Building your purple team

Purple teaming is a practice, not an org chart. Different organisations structure it differently based on size and maturity.

Small organisations

Combined roles: Same people might play red and blue roles at different times. IT staff with security responsibilities can simulate attacks then validate defences.

External assistance: Partner with consultants or service providers for red team capability. Internal staff focus on blue team response and learning.

Scheduled exercises: Quarterly or semi-annual focused testing rather than continuous operations. Make each exercise count.

Focus on basics: Test common attack paths, validate core detections, ensure incident response works. Don’t try to emulate sophisticated adversaries.

Medium organisations

Dedicated roles: Separate red and blue team members, even if small teams. Security analysts handle detection and response, dedicated tester or small red team simulates attacks.

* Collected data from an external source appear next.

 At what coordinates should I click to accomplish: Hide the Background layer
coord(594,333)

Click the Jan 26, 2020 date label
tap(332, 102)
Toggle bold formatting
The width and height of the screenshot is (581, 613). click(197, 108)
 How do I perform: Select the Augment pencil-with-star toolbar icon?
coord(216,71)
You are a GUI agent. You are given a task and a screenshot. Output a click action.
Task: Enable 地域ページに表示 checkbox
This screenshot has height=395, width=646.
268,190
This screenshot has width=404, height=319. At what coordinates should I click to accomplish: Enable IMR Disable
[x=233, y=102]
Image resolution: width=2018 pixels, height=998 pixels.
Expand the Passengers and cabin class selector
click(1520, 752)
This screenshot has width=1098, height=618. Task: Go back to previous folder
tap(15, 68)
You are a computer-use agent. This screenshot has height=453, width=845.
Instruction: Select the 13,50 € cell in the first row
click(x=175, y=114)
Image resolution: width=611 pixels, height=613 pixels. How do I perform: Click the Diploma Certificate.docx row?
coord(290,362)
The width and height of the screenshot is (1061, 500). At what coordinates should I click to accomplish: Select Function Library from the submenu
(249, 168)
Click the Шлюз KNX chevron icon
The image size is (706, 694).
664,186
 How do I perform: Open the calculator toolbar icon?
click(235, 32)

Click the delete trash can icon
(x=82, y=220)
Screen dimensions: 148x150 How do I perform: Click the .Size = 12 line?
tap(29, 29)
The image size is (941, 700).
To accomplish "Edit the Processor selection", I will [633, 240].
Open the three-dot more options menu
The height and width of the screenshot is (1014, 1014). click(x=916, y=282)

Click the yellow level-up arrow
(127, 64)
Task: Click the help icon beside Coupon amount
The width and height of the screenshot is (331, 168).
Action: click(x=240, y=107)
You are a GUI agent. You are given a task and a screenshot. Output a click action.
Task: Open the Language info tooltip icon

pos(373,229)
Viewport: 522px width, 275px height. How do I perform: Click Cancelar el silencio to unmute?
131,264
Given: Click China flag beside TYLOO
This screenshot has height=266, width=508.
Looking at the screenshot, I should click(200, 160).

Purple team facilitator: One person coordinates exercises, ensures both sides prepare adequately, facilitates debriefs, tracks improvements. Might be security manager or senior analyst.

Regular cadence: Monthly or quarterly exercises testing different attack scenarios or defensive capabilities.

Tool investment: SIEM, EDR, and testing frameworks (Atomic Red Team, etc.) enable more sophisticated validation.

Large organisations

Dedicated teams: Full red team, blue team (SOC), and purple team coordination function. Each team has specialised skills and dedicated time.

Continuous operations: Regular exercise cycles, threat hunting integrated with red team intelligence, automated adversary simulation.

Purple team program: Formal program with defined objectives, maturity model, metrics, and continuous improvement process.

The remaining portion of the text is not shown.